Turkington et al.22) published the results of their study as follows: In glucose tolerance test (100g) characterized by measurement of induced insulin secretion, diabetic complication of retinopathy, sensory neuropathy and renal disease developed only in the group of patients that the induced serum insulin peak fell below 60μU/ml and who showed greater than this were not associated with development of these complications. They suggested that a critical amount of insulin secretory reserve could distinguish the qualitatively distinct clinical syndrome, true diabetes from the syndrome of pure resistance to insulin. Our results were similar to theirs.
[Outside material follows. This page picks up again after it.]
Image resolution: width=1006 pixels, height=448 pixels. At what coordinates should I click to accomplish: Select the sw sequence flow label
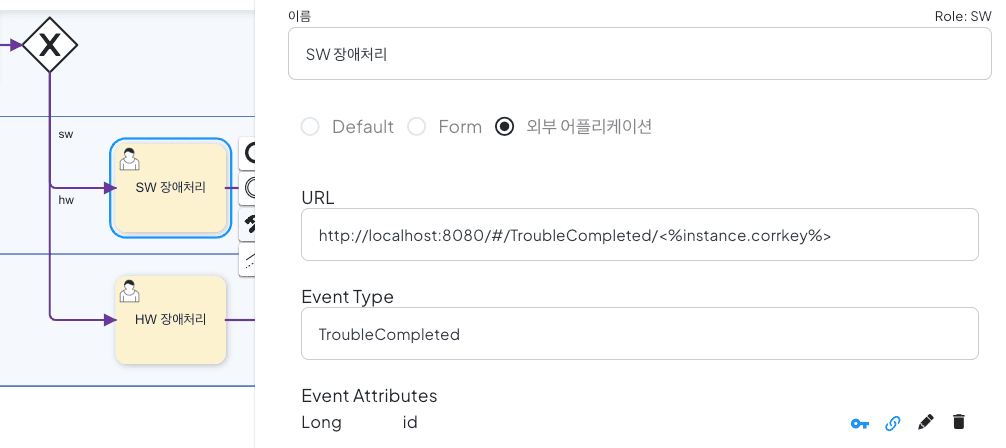(65, 135)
Most diabetics needed insulin therapy had more frequent diabetic complications and lower level of postprandial 2-hr serum insulin, C-peptide and 24-hr urine C-peptide. In conclusion, to predict the diabetics need insulin therapy, the duration of diabetes mellitus, presence of diabetic complications, degree of sugar elevation, and failure of previous treatment modalities are important factors but the level of postprandial 2-hr serum insulin and C-peptide, 24-hr urine C-peptide are more important factors. Among them, the classification according to postprandial 2-hr C-peptide level is a most sensitive guide for insulin treatment.